[Task details]: Please retype only the lines below that run from the one containing "You are a computer-use agent. 608x490 pixels." through the last line, both included, without altering a word.

[Collected data]:
- - -
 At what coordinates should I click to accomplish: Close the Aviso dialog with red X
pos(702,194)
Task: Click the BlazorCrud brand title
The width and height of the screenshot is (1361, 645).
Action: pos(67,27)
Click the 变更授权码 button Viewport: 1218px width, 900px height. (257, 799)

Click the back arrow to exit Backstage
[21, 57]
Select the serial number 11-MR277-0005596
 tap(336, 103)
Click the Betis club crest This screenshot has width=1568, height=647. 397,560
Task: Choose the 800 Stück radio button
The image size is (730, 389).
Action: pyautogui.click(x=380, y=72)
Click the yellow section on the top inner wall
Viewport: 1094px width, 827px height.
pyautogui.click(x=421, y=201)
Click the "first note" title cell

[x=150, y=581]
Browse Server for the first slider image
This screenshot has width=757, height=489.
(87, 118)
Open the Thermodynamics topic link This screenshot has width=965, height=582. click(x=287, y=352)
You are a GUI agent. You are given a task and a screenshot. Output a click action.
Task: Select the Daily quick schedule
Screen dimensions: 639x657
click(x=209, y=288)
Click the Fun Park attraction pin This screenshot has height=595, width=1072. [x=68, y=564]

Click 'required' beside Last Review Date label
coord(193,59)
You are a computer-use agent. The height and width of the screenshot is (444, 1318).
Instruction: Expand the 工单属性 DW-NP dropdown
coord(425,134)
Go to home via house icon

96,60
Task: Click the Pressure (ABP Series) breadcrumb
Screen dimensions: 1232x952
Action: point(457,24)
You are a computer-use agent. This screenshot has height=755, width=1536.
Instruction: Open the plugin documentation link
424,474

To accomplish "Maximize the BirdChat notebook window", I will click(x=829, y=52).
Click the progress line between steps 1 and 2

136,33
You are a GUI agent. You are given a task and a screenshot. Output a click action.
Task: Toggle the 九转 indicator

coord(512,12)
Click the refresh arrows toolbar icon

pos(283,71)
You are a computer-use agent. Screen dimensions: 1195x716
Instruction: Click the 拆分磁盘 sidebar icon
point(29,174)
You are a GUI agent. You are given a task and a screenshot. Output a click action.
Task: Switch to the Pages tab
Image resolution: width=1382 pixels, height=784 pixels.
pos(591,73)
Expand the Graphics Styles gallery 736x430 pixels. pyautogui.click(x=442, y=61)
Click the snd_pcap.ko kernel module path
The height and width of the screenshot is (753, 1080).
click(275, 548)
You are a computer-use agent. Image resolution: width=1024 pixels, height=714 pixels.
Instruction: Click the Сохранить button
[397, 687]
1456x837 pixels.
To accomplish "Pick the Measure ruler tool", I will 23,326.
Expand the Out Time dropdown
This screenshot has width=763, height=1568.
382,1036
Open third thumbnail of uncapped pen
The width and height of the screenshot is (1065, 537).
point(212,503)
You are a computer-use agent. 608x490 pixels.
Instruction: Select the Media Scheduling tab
- - -
[Solution for this problem]:
You are a computer-use agent. 608x490 pixels.
Instruction: Select the Media Scheduling tab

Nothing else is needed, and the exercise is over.